El anticlericalismo recalcitrante llevó consigo el cierre de casas y
el cese de actividades de muchos grupos. Clausuraron su oratorio y con
él desaparecieron los recursos parroquiales. Sin embargo, este hombre
humilde, generoso, diligente, dócil y caritativo que vivía a expensas de
la voluntad divina, siempre presto a cumplirla, consiguió mantener a
resguardo el resto de sus fundaciones. En todas las penalidades que se
le presentaron actuó con heroica paciencia. Profetizó: «Voy a abrir doce casas antes de morir», y así fue. A
punto de entregar su alma a Dios vaticinó: «Después de mi muerte,
vuestra congregación sufrirá muchas tribulaciones, pero después renacerá
a una vida nueva. ¡Caridad! ¡caridad!

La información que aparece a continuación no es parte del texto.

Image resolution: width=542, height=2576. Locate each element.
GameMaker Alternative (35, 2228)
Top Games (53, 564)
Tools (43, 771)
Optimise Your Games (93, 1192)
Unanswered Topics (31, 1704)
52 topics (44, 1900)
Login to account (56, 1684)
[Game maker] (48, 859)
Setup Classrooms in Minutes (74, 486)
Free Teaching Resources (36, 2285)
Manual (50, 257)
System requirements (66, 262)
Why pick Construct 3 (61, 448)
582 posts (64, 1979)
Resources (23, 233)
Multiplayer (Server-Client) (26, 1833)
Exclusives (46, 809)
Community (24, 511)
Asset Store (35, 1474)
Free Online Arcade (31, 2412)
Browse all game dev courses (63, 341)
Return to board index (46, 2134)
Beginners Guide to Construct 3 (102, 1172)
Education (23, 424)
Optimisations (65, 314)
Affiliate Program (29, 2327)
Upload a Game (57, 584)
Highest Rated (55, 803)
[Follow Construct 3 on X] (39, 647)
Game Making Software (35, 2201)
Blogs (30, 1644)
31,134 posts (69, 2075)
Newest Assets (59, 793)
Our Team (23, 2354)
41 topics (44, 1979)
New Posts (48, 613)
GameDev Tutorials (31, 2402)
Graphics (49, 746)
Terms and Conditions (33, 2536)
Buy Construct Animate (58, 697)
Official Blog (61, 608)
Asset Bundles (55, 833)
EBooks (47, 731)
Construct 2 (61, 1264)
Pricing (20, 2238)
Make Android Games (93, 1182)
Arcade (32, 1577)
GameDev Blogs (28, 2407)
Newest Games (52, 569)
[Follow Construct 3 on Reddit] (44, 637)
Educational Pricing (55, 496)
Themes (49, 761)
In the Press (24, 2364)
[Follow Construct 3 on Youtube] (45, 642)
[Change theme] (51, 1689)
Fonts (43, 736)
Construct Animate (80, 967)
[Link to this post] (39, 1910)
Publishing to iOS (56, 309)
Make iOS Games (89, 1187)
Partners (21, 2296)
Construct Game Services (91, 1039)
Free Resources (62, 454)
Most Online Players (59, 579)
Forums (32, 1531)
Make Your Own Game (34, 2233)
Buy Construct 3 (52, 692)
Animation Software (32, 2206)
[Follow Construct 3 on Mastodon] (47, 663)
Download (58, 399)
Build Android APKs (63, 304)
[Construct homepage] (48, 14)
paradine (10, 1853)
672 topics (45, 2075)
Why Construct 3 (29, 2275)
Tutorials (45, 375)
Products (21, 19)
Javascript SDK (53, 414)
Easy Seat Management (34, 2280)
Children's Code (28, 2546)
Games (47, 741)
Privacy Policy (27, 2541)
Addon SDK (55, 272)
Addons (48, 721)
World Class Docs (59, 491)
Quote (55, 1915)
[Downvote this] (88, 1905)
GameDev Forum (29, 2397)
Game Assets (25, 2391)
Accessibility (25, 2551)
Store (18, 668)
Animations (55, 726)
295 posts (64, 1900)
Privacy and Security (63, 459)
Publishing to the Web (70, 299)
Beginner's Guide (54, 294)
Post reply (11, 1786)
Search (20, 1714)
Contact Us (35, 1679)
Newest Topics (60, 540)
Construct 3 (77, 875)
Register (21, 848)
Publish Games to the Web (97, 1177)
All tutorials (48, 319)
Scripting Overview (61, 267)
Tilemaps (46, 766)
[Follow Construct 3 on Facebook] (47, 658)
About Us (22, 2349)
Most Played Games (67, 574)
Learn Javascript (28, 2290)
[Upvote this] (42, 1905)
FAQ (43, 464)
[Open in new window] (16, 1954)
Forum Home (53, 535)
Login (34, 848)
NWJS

Este es el espíritu de vuestra
familia religiosa: salvar las almas y salvarlas con la caridad».
Falleció después de pronunciar estas palabras en Udine el 3 de abril de
1884. Conoció en vida el auge de sus fundaciones y la aprobación de su
congregación efectuada por Pío IX en 1871. Juan Pablo II lo beatificó el
4 de octubre de 1981, y lo canonizó el 10 de junio de 2001.